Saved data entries
○ ○ ○ ○
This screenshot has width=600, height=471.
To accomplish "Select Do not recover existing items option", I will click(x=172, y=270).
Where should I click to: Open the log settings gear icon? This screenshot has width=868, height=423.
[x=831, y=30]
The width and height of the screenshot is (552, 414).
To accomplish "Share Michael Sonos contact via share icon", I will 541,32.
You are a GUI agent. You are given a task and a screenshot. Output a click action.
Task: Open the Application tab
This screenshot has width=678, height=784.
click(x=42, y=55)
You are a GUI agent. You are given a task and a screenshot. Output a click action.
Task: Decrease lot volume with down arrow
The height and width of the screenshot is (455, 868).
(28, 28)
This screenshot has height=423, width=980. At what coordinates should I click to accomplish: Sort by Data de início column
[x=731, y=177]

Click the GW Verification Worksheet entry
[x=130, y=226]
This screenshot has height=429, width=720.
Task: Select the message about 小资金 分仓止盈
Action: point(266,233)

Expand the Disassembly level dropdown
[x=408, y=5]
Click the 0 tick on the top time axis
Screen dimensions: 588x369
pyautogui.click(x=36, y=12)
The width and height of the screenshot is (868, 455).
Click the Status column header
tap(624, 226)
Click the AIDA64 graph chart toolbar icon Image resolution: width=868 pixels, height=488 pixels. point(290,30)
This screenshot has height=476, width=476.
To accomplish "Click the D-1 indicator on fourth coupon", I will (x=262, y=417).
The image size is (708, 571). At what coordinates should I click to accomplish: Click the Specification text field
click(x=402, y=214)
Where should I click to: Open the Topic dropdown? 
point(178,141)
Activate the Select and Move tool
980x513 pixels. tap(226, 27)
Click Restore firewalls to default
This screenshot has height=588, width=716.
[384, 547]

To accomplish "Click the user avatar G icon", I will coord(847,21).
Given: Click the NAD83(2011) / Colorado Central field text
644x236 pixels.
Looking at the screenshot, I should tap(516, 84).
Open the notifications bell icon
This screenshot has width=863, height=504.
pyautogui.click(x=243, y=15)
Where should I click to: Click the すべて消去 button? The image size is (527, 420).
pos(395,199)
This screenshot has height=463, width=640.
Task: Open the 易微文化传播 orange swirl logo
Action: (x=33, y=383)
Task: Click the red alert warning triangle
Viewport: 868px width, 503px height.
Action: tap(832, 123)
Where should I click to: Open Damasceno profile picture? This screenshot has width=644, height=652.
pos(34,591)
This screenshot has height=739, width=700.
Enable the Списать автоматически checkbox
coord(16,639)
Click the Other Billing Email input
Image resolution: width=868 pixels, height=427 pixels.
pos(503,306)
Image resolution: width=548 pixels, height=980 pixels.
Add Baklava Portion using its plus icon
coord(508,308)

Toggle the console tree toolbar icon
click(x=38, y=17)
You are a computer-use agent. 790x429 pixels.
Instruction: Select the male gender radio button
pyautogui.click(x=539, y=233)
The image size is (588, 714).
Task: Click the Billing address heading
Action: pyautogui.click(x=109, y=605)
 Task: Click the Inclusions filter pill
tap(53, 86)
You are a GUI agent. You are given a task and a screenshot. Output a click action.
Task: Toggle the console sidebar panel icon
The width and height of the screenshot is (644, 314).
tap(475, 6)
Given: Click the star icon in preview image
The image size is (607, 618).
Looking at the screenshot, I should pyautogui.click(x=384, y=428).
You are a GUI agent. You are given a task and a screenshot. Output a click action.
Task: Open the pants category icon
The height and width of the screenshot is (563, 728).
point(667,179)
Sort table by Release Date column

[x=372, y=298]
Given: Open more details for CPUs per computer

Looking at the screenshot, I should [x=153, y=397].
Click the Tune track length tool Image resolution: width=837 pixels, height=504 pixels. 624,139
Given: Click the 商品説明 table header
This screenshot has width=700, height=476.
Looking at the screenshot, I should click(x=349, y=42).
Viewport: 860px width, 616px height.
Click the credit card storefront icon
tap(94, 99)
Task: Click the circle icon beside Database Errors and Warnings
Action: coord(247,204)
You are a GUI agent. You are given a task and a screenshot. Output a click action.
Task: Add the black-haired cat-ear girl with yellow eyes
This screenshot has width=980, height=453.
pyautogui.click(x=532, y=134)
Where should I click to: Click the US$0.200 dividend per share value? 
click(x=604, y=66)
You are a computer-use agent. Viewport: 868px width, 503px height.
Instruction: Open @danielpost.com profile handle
○ ○ ○ ○
Required action >> The complete data is to be transcribed verbatim.

Expected answer >>
This screenshot has width=600, height=471.
To accomplish "Select Do not recover existing items option", I will click(x=172, y=270).
Where should I click to: Open the log settings gear icon? This screenshot has width=868, height=423.
[x=831, y=30]
The width and height of the screenshot is (552, 414).
To accomplish "Share Michael Sonos contact via share icon", I will 541,32.
You are a GUI agent. You are given a task and a screenshot. Output a click action.
Task: Open the Application tab
This screenshot has width=678, height=784.
click(x=42, y=55)
You are a GUI agent. You are given a task and a screenshot. Output a click action.
Task: Decrease lot volume with down arrow
The height and width of the screenshot is (455, 868).
(28, 28)
This screenshot has height=423, width=980. At what coordinates should I click to accomplish: Sort by Data de início column
[x=731, y=177]

Click the GW Verification Worksheet entry
[x=130, y=226]
This screenshot has height=429, width=720.
Task: Select the message about 小资金 分仓止盈
Action: point(266,233)

Expand the Disassembly level dropdown
[x=408, y=5]
Click the 0 tick on the top time axis
Screen dimensions: 588x369
pyautogui.click(x=36, y=12)
The width and height of the screenshot is (868, 455).
Click the Status column header
tap(624, 226)
Click the AIDA64 graph chart toolbar icon Image resolution: width=868 pixels, height=488 pixels. point(290,30)
This screenshot has height=476, width=476.
To accomplish "Click the D-1 indicator on fourth coupon", I will (x=262, y=417).
The image size is (708, 571). At what coordinates should I click to accomplish: Click the Specification text field
click(x=402, y=214)
Where should I click to: Open the Topic dropdown? 
point(178,141)
Activate the Select and Move tool
980x513 pixels. tap(226, 27)
Click Restore firewalls to default
This screenshot has height=588, width=716.
[384, 547]

To accomplish "Click the user avatar G icon", I will coord(847,21).
Given: Click the NAD83(2011) / Colorado Central field text
644x236 pixels.
Looking at the screenshot, I should tap(516, 84).
Open the notifications bell icon
This screenshot has width=863, height=504.
pyautogui.click(x=243, y=15)
Where should I click to: Click the すべて消去 button? The image size is (527, 420).
pos(395,199)
This screenshot has height=463, width=640.
Task: Open the 易微文化传播 orange swirl logo
Action: (x=33, y=383)
Task: Click the red alert warning triangle
Viewport: 868px width, 503px height.
Action: tap(832, 123)
Where should I click to: Open Damasceno profile picture? This screenshot has width=644, height=652.
pos(34,591)
This screenshot has height=739, width=700.
Enable the Списать автоматически checkbox
coord(16,639)
Click the Other Billing Email input
Image resolution: width=868 pixels, height=427 pixels.
pos(503,306)
Image resolution: width=548 pixels, height=980 pixels.
Add Baklava Portion using its plus icon
coord(508,308)

Toggle the console tree toolbar icon
click(x=38, y=17)
You are a computer-use agent. 790x429 pixels.
Instruction: Select the male gender radio button
pyautogui.click(x=539, y=233)
The image size is (588, 714).
Task: Click the Billing address heading
Action: pyautogui.click(x=109, y=605)
 Task: Click the Inclusions filter pill
tap(53, 86)
You are a GUI agent. You are given a task and a screenshot. Output a click action.
Task: Toggle the console sidebar panel icon
The width and height of the screenshot is (644, 314).
tap(475, 6)
Given: Click the star icon in preview image
The image size is (607, 618).
Looking at the screenshot, I should pyautogui.click(x=384, y=428).
You are a GUI agent. You are given a task and a screenshot. Output a click action.
Task: Open the pants category icon
The height and width of the screenshot is (563, 728).
point(667,179)
Sort table by Release Date column

[x=372, y=298]
Given: Open more details for CPUs per computer

Looking at the screenshot, I should [x=153, y=397].
Click the Tune track length tool Image resolution: width=837 pixels, height=504 pixels. 624,139
Given: Click the 商品説明 table header
This screenshot has width=700, height=476.
Looking at the screenshot, I should click(x=349, y=42).
Viewport: 860px width, 616px height.
Click the credit card storefront icon
tap(94, 99)
Task: Click the circle icon beside Database Errors and Warnings
Action: coord(247,204)
You are a GUI agent. You are given a task and a screenshot. Output a click action.
Task: Add the black-haired cat-ear girl with yellow eyes
This screenshot has width=980, height=453.
pyautogui.click(x=532, y=134)
Where should I click to: Click the US$0.200 dividend per share value? 
click(x=604, y=66)
You are a computer-use agent. Viewport: 868px width, 503px height.
Instruction: Open @danielpost.com profile handle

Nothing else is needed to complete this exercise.